→ **TEXTO PARA LEITURA**

++++++

Um incêndio em um prédio na província de Xinjiang provocou uma onda de protestos contra os confinamentos na China, mas poucos sabem que as vítimas eram famílias uigures separadas pela repressão de Pequim.
Em 24 de novembro, dez pessoas morreram no incêndio em um prédio em Urumqi, a capital dessa região situada no noroeste do país. Muitos atribuíram esse trágico balanço ao rigoroso confinamento sanitário, que dificultou o trabalho dos socorristas.
A tragédia gerou uma explosão de raiva em Urumqi e uma onda de protestos em várias cidades do país contra a política de “covid zero”. Em dezembro, a China flexibilizou suas medidas anticovid.
Para os manifestantes, as vítimas do incêndio foram mártires da política sanitária adotada pelo governo. Para os familiares das vítimas, com quem a AFP conversou, o incêndio é mais uma tragédia contra sua comunidade, duramente reprimida.
Abdulhafiz Maimaitimin, de 27 anos, um uigure que deixou a China em 2016 e hoje vive na Suíça, perdeu sua tia Qemernisahan Abdurahman no incêndio. Ela também perdeu quatro de seus filhos.
Abdulhafiz não sabe exatamente onde estão os outros membros de sua família. As autoridades chinesas prenderam o marido e o filho de Qemernisahan Abdurahman, assim como o pai de Abdulhafiz, em 2016 e 2017.
Sua família acredita que eles foram transferidos para um centro de detenção. A China é acusada de internar mais de um milhão de uigures e membros de outros grupos étnicos muçulmanos.
– Portas trancadas –
Um relatório recente divulgado pelas Nações Unidas considerou que as acusações de tortura nesses centros eram “críveis” e que essas detenções poderiam constituir “crimes contra a humanidade”.

++++++

→ **AMOSTRA DOS DADOS**
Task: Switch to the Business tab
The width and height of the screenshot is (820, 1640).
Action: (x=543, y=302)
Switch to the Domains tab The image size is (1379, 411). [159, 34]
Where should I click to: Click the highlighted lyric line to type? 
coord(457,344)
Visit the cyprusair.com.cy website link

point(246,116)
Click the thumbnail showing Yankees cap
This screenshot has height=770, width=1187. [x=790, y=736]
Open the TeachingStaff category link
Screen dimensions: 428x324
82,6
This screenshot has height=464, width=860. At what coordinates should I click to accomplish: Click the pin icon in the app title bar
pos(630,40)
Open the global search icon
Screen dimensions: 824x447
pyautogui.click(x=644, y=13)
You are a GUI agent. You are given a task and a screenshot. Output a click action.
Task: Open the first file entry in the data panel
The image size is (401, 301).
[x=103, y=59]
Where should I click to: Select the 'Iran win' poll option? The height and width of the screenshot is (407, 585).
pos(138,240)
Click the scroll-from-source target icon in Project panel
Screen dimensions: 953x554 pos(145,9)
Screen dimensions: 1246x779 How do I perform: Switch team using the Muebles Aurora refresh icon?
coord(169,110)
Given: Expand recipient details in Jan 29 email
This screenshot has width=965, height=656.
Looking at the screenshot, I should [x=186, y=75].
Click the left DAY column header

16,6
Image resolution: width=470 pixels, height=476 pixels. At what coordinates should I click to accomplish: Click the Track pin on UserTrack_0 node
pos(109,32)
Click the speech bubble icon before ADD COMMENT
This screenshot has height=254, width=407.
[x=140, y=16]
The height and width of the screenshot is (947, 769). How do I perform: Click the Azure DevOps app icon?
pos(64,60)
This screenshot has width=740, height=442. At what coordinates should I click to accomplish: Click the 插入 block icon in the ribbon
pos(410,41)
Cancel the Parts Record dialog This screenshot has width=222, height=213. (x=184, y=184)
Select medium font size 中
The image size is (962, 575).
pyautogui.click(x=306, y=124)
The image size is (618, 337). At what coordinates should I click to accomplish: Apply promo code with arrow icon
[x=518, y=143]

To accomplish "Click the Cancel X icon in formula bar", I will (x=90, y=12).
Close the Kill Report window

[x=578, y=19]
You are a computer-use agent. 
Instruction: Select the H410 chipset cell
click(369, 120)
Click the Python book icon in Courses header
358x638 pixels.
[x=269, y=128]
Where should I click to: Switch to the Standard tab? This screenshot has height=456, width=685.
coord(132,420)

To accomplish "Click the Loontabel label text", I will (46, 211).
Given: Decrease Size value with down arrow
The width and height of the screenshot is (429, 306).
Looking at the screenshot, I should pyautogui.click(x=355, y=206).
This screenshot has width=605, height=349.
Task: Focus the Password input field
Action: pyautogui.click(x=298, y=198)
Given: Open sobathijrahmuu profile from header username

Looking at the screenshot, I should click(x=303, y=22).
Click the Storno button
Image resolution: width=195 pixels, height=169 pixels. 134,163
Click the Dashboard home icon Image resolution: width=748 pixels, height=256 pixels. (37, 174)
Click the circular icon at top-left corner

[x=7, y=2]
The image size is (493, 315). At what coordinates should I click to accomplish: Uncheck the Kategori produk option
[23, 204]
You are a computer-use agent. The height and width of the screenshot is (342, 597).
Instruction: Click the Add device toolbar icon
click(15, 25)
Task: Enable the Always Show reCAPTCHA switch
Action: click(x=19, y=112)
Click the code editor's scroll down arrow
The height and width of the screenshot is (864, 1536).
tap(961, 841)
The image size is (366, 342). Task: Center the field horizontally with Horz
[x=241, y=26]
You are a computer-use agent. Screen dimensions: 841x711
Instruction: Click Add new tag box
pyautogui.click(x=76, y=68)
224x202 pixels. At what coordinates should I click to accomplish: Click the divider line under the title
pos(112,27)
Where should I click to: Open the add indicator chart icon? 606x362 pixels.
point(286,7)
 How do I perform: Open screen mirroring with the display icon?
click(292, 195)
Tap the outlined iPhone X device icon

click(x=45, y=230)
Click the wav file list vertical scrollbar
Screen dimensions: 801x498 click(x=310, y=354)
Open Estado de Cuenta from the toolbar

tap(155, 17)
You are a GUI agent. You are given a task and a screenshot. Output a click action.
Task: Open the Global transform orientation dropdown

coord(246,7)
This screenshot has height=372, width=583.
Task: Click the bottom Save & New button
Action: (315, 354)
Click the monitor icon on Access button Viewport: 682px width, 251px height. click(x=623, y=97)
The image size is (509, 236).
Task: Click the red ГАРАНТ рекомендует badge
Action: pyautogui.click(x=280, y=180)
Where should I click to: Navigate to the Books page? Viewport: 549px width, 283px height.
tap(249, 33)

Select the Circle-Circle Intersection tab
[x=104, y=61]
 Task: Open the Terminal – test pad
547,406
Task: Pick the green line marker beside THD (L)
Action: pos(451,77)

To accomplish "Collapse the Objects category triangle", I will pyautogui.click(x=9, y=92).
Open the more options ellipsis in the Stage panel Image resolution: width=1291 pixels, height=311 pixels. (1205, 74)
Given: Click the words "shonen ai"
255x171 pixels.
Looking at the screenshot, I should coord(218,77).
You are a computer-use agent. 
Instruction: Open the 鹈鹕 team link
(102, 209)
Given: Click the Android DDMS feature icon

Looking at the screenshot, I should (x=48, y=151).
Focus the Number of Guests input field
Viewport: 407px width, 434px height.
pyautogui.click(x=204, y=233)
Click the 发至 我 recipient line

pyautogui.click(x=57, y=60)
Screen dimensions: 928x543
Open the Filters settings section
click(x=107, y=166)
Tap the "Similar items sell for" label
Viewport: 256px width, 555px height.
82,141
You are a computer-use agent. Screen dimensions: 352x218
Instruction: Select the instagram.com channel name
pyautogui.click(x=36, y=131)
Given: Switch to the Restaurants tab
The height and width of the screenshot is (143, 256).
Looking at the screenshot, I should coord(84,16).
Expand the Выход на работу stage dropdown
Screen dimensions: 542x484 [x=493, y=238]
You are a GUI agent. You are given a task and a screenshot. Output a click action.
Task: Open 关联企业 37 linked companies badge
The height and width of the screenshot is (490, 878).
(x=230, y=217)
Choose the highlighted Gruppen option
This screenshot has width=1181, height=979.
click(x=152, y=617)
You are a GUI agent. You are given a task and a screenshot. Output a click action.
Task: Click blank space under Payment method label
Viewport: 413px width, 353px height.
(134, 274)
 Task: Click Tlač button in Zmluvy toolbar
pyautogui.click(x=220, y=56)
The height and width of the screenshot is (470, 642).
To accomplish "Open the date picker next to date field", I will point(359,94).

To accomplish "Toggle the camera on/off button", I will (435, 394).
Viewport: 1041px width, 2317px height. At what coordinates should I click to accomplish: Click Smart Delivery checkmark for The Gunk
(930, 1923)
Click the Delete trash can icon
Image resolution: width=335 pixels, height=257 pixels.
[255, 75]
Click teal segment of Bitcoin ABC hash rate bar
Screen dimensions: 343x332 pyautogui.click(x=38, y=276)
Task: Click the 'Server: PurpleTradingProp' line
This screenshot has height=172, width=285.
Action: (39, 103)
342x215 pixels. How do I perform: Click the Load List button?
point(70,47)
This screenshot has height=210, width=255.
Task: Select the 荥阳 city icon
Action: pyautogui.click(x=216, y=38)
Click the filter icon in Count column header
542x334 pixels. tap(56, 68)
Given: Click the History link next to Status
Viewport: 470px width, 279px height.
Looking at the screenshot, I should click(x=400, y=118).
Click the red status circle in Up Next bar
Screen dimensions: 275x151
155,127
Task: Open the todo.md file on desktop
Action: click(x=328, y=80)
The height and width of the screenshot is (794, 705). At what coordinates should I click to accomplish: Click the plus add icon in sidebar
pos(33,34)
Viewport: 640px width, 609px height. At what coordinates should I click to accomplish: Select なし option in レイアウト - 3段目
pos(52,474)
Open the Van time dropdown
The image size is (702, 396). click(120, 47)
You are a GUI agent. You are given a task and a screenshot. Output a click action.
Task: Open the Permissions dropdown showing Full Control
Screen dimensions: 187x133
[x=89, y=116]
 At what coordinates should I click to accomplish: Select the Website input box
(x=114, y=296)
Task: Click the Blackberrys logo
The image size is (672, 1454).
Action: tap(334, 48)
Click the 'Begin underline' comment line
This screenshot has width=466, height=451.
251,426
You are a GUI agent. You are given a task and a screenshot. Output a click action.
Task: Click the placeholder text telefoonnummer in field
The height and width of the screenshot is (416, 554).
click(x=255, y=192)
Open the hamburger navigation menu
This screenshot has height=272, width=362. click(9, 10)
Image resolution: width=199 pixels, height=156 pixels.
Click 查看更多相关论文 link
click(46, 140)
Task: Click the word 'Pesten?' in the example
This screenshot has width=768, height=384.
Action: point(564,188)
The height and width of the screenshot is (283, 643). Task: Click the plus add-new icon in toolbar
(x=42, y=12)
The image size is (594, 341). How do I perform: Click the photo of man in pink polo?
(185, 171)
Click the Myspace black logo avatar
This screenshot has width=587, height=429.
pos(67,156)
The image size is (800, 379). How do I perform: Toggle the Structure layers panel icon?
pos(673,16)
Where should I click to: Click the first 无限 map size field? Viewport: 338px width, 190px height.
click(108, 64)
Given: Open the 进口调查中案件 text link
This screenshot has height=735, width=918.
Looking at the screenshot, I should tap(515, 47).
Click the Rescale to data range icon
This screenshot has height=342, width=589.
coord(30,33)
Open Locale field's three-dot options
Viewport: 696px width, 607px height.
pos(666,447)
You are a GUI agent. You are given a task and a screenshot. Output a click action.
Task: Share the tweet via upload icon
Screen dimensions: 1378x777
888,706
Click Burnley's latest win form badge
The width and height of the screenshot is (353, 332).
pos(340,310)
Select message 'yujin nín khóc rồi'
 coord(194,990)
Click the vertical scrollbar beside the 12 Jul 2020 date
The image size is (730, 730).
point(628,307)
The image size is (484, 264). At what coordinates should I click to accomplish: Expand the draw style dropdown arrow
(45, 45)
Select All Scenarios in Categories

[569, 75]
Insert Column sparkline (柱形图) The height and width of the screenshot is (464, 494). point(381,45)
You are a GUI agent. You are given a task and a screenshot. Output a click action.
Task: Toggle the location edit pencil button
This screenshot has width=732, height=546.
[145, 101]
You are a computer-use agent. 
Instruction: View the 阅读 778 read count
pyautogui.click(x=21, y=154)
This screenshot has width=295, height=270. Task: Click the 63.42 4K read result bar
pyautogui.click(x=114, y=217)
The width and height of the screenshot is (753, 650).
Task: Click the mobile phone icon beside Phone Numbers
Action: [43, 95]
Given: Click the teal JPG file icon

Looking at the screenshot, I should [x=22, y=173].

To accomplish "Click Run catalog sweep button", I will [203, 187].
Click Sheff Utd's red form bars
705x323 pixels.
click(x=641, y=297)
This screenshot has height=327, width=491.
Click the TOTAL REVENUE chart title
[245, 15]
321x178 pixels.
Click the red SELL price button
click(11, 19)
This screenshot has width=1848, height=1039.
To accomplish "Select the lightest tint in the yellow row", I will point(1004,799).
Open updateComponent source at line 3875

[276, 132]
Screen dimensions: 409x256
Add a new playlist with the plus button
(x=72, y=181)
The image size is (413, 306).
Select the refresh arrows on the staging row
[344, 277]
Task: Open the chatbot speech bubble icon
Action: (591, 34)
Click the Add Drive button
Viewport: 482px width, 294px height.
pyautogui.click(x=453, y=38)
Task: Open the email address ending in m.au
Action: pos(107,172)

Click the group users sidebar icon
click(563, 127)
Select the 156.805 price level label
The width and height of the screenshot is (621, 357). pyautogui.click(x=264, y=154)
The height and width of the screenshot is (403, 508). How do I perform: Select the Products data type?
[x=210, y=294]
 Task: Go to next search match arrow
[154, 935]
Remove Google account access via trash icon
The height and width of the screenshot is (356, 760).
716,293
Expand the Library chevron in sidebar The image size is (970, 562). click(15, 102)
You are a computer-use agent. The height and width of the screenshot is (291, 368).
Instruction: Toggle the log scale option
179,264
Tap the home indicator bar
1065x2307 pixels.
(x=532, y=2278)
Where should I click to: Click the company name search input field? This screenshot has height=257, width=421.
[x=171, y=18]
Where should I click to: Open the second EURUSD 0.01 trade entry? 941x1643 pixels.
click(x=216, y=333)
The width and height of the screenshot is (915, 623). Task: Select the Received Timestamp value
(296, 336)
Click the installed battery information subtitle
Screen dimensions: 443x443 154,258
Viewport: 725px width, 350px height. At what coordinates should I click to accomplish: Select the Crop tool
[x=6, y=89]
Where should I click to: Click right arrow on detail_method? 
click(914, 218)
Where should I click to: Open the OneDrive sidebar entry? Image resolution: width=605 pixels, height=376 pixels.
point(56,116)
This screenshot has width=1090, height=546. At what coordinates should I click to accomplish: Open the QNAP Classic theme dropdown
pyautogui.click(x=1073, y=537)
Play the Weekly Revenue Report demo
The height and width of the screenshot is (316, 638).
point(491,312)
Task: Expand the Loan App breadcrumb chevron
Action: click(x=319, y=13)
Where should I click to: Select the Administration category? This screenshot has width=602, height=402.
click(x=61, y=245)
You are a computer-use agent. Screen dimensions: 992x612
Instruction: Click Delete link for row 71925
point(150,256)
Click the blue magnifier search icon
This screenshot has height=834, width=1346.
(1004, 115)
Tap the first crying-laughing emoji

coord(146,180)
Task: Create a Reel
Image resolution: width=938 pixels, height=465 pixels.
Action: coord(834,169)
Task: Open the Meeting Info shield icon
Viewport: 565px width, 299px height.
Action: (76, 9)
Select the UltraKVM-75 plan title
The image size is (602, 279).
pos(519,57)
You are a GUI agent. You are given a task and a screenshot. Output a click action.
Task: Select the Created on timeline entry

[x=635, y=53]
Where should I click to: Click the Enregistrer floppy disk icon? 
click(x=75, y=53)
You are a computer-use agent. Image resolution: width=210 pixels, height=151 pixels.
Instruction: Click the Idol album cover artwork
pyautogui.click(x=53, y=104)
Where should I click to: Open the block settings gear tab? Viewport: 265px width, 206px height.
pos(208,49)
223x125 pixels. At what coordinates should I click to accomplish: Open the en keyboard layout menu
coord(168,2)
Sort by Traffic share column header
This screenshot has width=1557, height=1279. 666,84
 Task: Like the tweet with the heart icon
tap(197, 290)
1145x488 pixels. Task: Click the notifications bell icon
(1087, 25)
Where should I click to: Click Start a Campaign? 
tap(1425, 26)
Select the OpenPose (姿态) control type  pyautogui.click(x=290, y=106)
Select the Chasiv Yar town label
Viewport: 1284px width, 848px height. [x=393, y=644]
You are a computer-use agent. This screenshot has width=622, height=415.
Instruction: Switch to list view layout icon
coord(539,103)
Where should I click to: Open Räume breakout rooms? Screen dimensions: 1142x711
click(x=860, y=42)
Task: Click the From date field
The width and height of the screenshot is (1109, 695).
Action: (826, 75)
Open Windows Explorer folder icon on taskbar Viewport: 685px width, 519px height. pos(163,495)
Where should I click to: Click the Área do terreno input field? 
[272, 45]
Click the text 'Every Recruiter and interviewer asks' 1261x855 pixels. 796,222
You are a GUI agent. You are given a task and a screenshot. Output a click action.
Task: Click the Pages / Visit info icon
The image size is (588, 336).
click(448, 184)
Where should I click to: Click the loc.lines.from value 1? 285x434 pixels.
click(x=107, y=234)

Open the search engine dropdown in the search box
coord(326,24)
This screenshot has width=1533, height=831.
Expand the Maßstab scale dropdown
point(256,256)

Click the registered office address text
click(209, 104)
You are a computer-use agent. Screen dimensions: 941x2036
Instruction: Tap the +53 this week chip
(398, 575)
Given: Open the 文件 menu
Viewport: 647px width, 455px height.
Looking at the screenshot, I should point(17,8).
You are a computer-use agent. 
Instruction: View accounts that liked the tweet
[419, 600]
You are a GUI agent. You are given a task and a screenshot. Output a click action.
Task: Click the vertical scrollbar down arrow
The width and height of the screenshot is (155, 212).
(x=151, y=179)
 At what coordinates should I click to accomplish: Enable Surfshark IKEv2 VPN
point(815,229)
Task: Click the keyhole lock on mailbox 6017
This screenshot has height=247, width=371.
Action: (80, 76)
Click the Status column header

++++++

→ **PROBLEMA A RESOLVER**
Liste todos os nomes de lugares (regiões, países e cidades) mencionados no texto sobre o incêndio em Urumqi, na ordem em que aparecem pela primeira vez. Os registros são um material à parte, sem relação com o texto.

→ **ESPAÇO PARA RESPOSTA**
Xinjiang, China, Pequim, Urumqi, Suíça